Features pushing the prediction higher are shown in red, those pushing the prediction lower are in blue.
The values written after each feature is their actual value in the data for this particular sample (row).
# Visualize the training set predictions
shap.force_plot(explainer.expected_value, shap_values, X_train)
SHAP dependence plots show the effect of a single feature across the whole dataset.
They plot a feature's value vs. the SHAP value of that feature across many samples.
The vertical dispersion of SHAP values at a single feature value is driven by interaction effects, and another feature is chosen for coloring to highlight possible interactions.
# Create a SHAP dependence plot to show the effect of a single feature across the whole dataset
shap.dependence_plot('rm', shap_values, X_train)
for name in X_train.columns:
shap.dependence_plot(name, shap_values, X_train)
To get an overview of which features are most important for a model we can plot the SHAP values of every feature for every sample.
We use a density scatter plot of SHAP values for each feature to identify how much impact each feature has on the model output for individuals in the validation dataset.
Features are sorted by the sum of the SHAP value magnitudes across all samples.
Note that when the scatter points don't fit on a line they pile up to show density, and the color of each point represents the feature value of that individual.
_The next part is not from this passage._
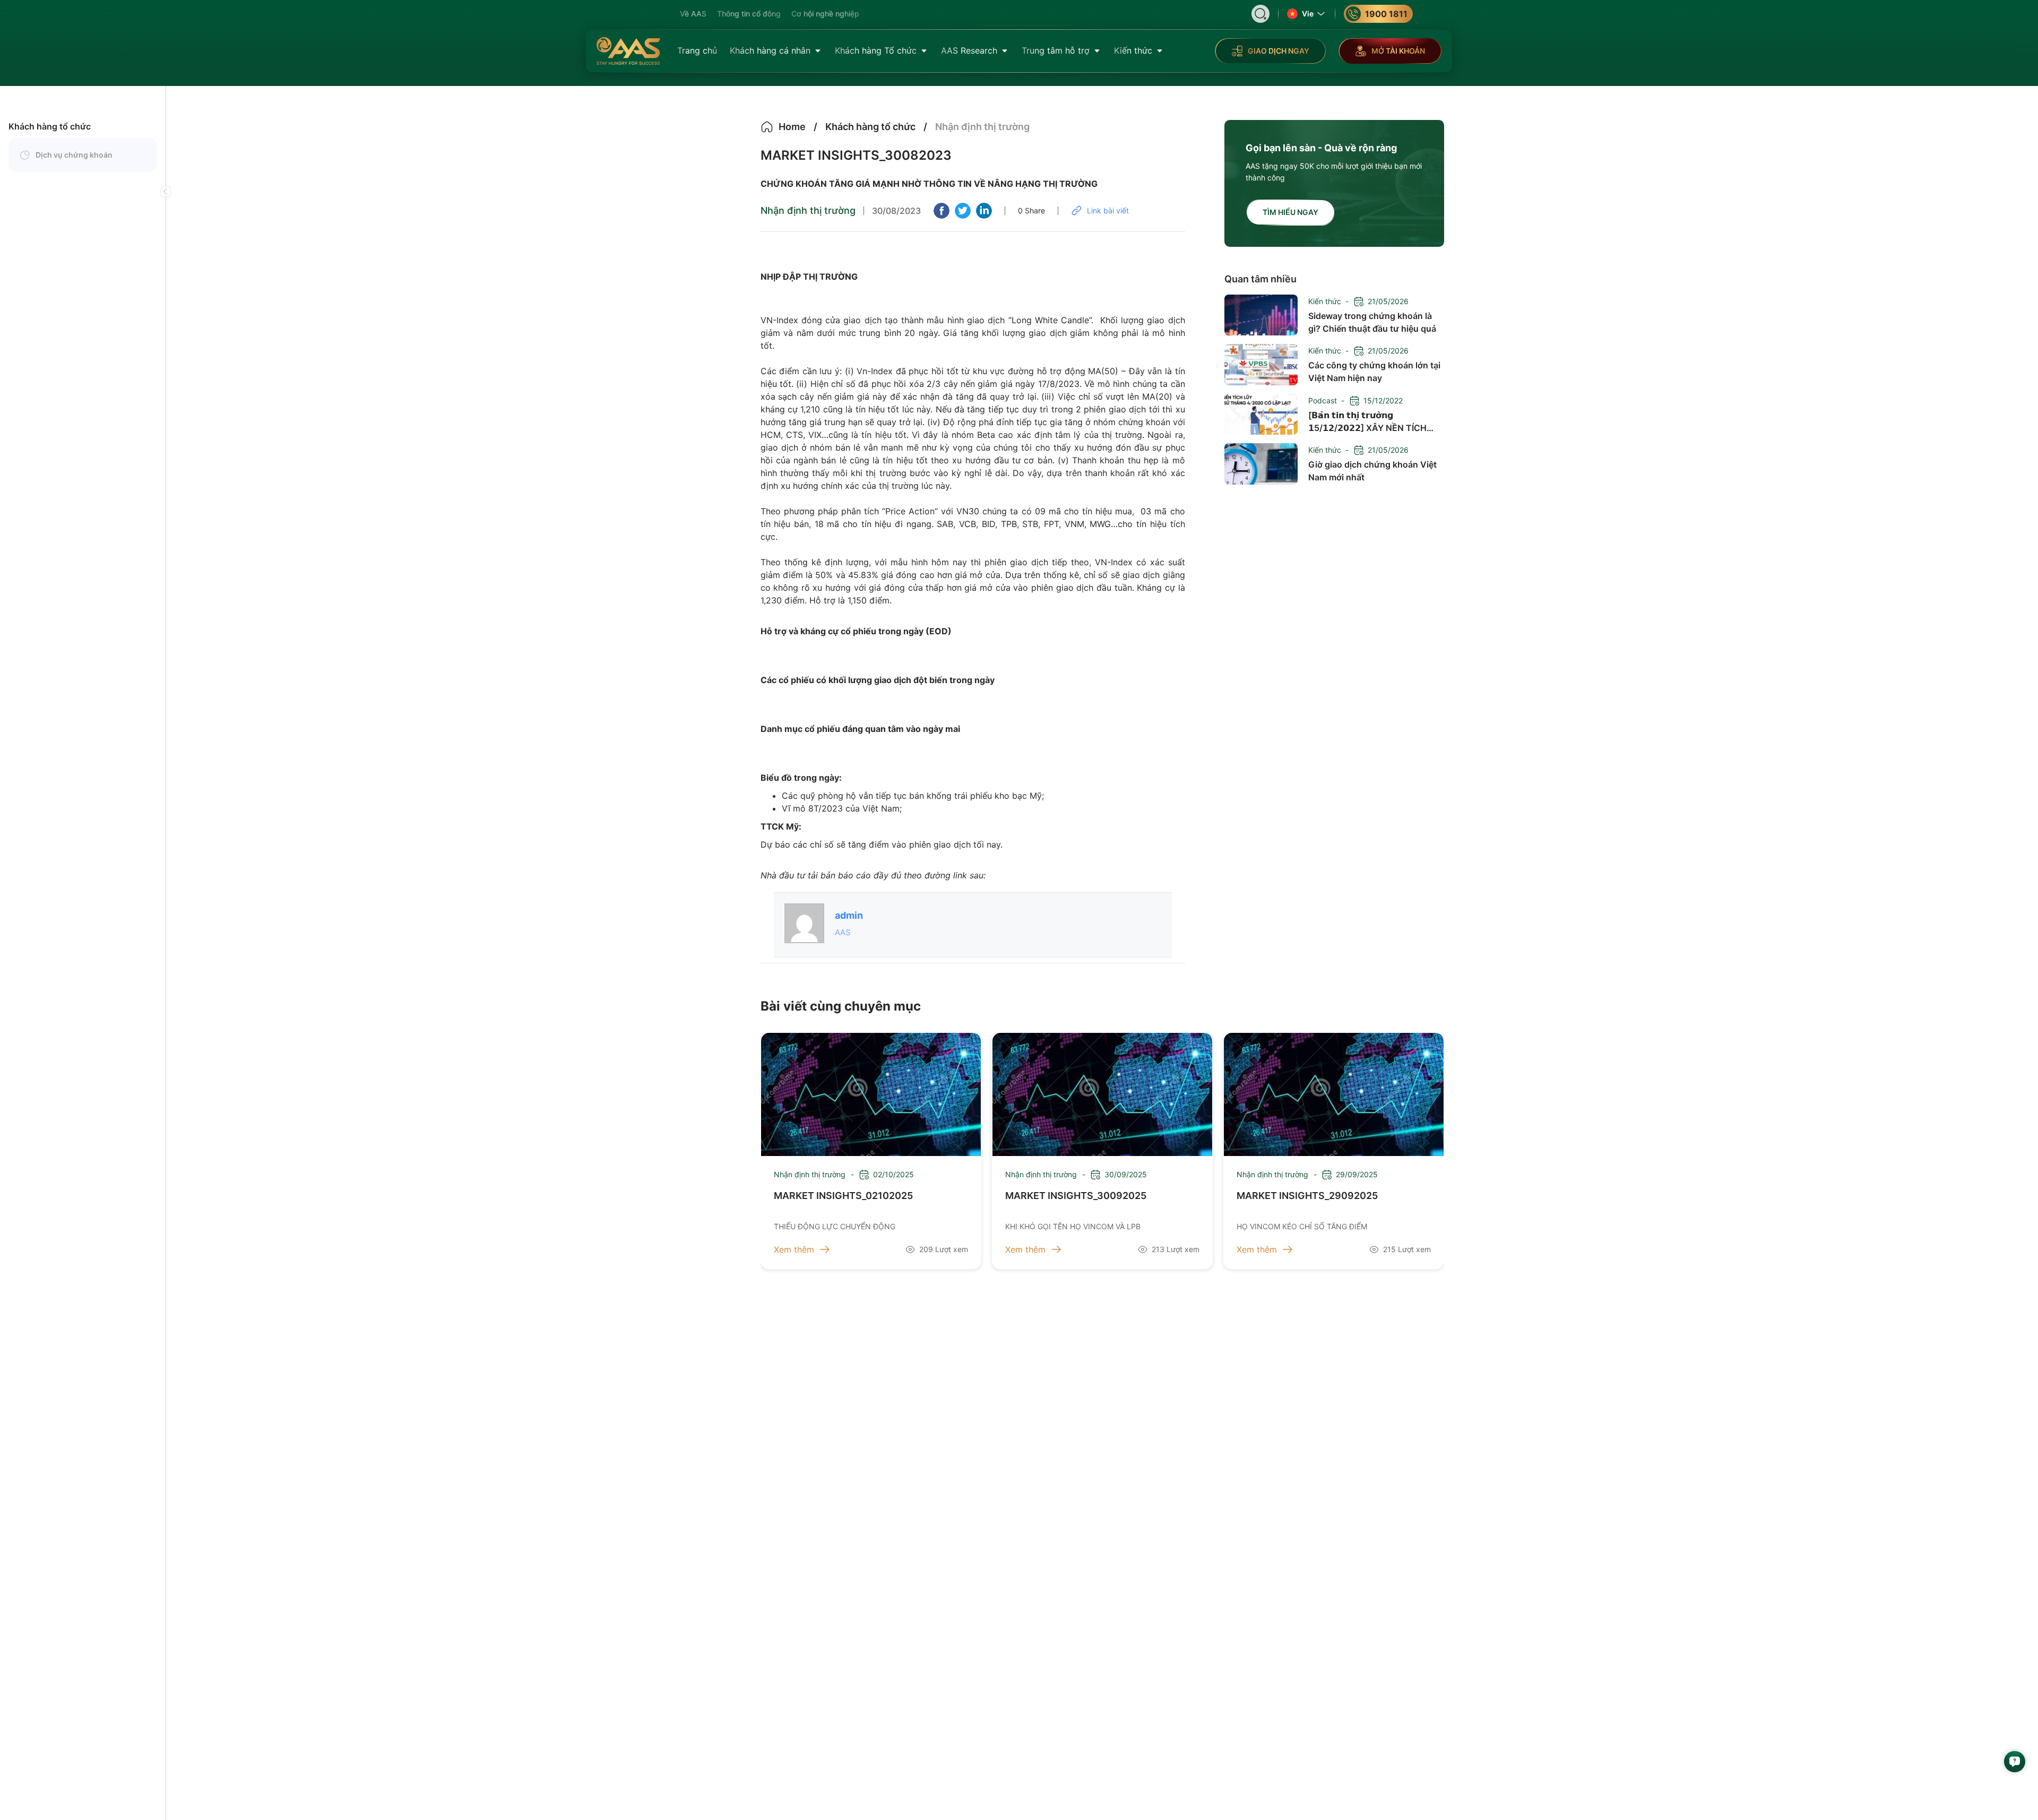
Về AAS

# Summarize the effects of all the features
shap.summary_plot(shap_values, X_train)
The plot above sorts features by the sum of SHAP value magnitudes over all samples, and uses SHAP values to show the distribution of the impacts each feature has on the model output.
The color represents the feature value (red high, blue low).
This reveals for example that a high LSTAT (% lower status of the population) lowers the predicted home price.
shap.summary_plot(shap_values, X_train, plot_type="bar")
Here we can see that the rm column has the highest feature importance followed by lstat column.
This implies that the number of rooms and lower status of the population have the highest effect on the price of a house in Boston.